WORK REQUIRED >> Only the lines from the one containing "This screenshot has height=490, width=850." to the end of the listing below should be returned, exactly as written and without pictures.

-------- RECORDS TO USE

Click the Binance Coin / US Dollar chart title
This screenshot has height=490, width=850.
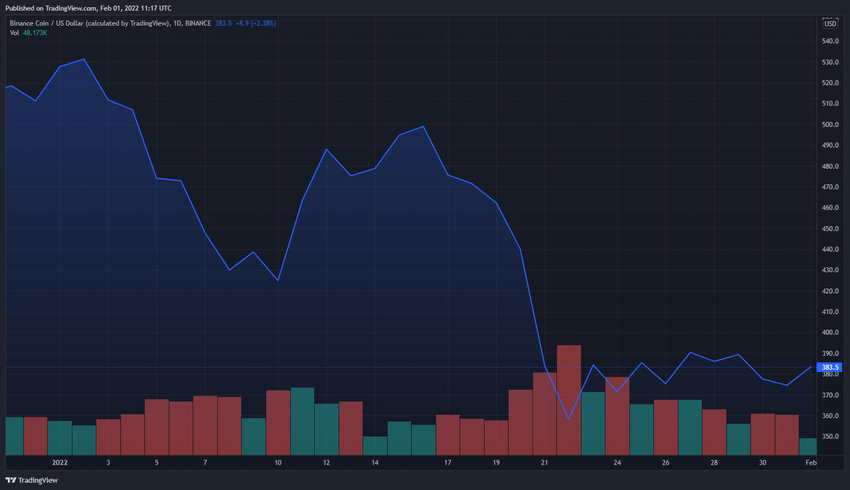click(88, 23)

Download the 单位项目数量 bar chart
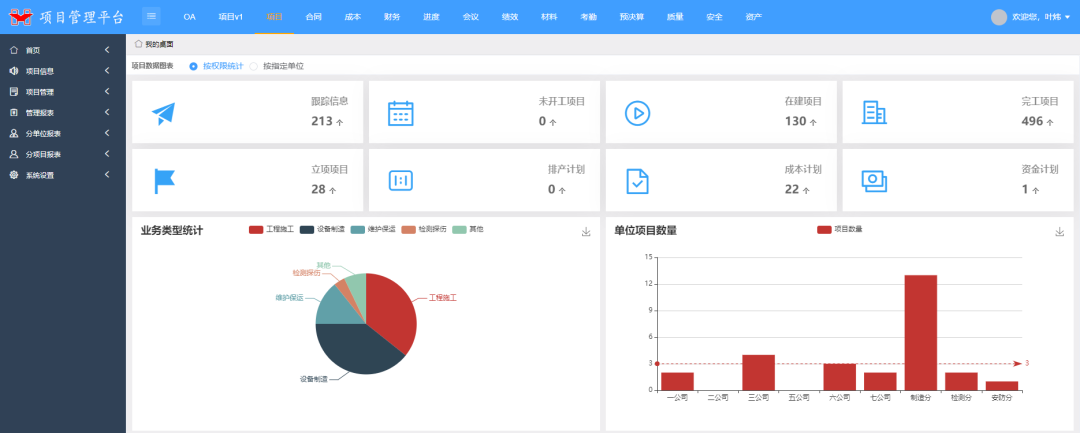(x=1059, y=232)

----------------

RESPONSE TO THE EXERCISE >>
This screenshot has height=490, width=850.
click(88, 23)

Download the 单位项目数量 bar chart
(x=1059, y=232)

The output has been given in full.